How do I get rid of the awkward pauses. What do people talk about? I feel like most guys talk about all these things I'm not interested in like sports, cars, beer, etc... and I don't like talking sleazily about girls. I get along better talking to women but I still suck at it. How do I fix my problem, I NEED to get rid of this. I feel like crying, and I know I'm not as severe as many people with my social anxiety, but it seriously tears at me, and I think of it all the time. ALL the time.


----------



## jenro (Jul 2, 2008)

I feel the same way. I have the ability to be quite social but I don't normally start conversations and I can only carry them on when the other person keeps talking. I don't know how to change it. Sometimes I really just DON'T have anything to say. lol. thought it seems like I don't have anything to say quite a bit. hmmm....I really don't know how to solve it.


----------



## howard26 (Jun 28, 2008)

I think i've lost friends because of this too. I know that i'm introverted, and it wasn't so obvious when i was a kid. I mean, we rode bikes, played in the ditch, threw rocks at cars, etc. But i can't say that i have any close friends right now. I now realize that my quietness may be mistake as rudeness. I've heard people talking about other shy people, and i tried to tell them to give the shy one a chance, he/she is not trying to be rude. Now that i think about it, when puberty hit, I started to split from my friends. Before, everyone was so loyal, but after puberty, it seemed (to me atleast) that my friends turned into monsters. Some examples: hitting on my girlfriend, then lying about it - choosing parties over fishing - going to clubs (yuck). I wanted to know what happened to my buddies that I grew up with; they were gone. :get


----------



## ZoomaflooLou (Jul 3, 2008)

I feel like for me, alot of it has to do with my computer addiction I used to have. I'm still on it way too much but when I was around 12 or so I was on it ALL the time. My friends on the street would always ask me to go out and play road hockey or something and I'd refuse because of the computer. I've always sort of been bad at talking, but since my addiction it's been worse... At least I think. It may all be in my head.


----------



## Shauna The Dead (Jun 16, 2005)

I know how you feel...lately I try to think of stuff to talk about with certain people and stuff but it's still sometimes hard and my mind will go blank...though I think I might be a LITTLE better at it than I used to. :con


----------



## fortysixand2 (Jun 26, 2008)

This used to bother me a lot when I was younger. Some of you are that age... geez, so I know how you feel about it. But, yanno... you guys don't sound bad here. No more than I do... I guess the point is that you have to find some level of comfort. The PC can easily provide that comfort on many levels... there is NOTHING wrong with that, I don't care what ANYONE says. That's how I see it...
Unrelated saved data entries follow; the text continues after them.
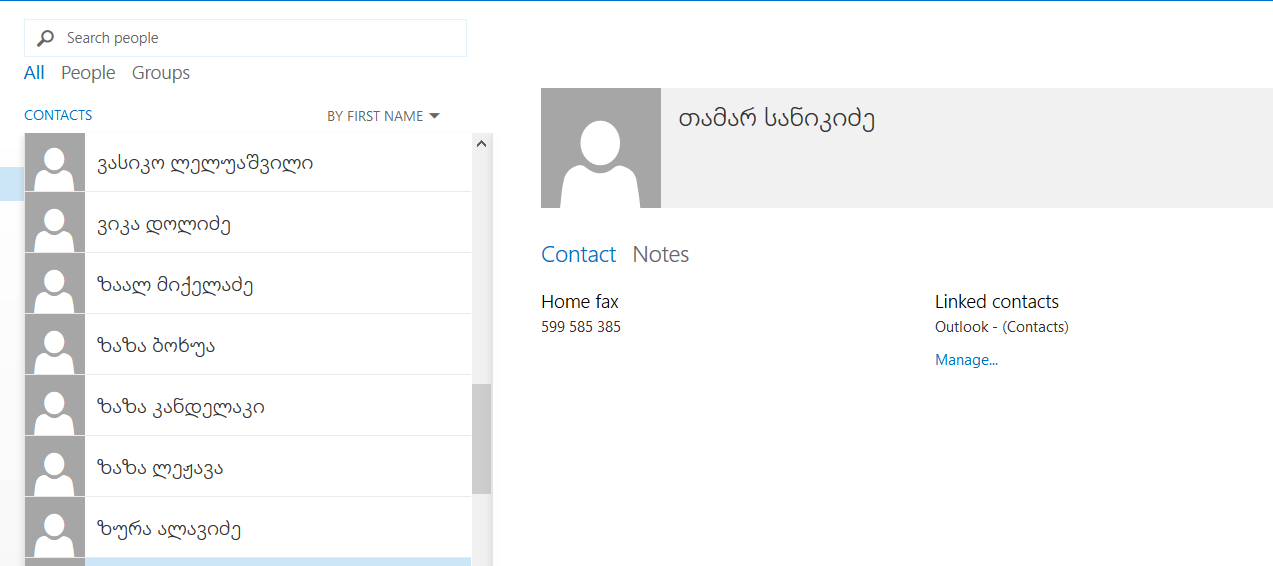This screenshot has height=566, width=1273.
Task: Click avatar next to ზაზა ლეჟავა
Action: click(x=54, y=467)
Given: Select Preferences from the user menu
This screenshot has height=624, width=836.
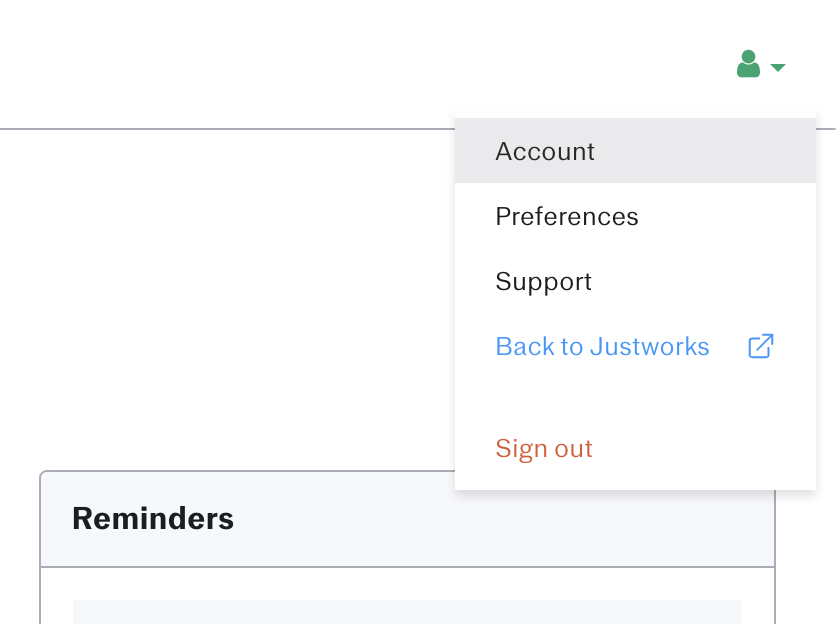Looking at the screenshot, I should click(635, 216).
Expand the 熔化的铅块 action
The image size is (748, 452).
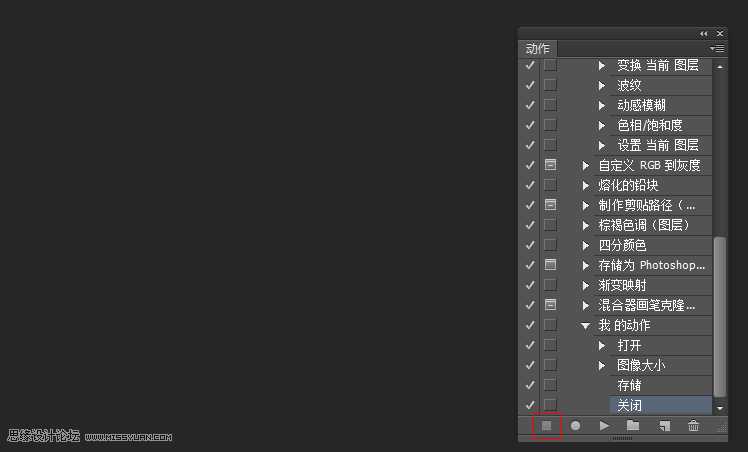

Let me give you an example. You guys should know me by now. I have PTSD, so a lot of times, I am not only quiet... but I totally shut myself out. I focus on unimportant things way too much sometimes. This used to bother me. I would beat myself up, saying to myself, "What is wrong with you, Brian?!" "Why are you like this, Brian?!" "Why can't you be NORMAL, Brian?!" but then I started listening to myself... I started paying attention to the things I was saying, and I was like... :wtf because it was the world that made me this way. I didn't make myself this way. Furthermore, I do not want to speak to those people. Do you think it matters? Somehow hollywood would have you believe that the right circumstances can turn a geek into someone who is popular, and the geek will live happily ever after... but it doesn't work that way. Life is never that easy, usually...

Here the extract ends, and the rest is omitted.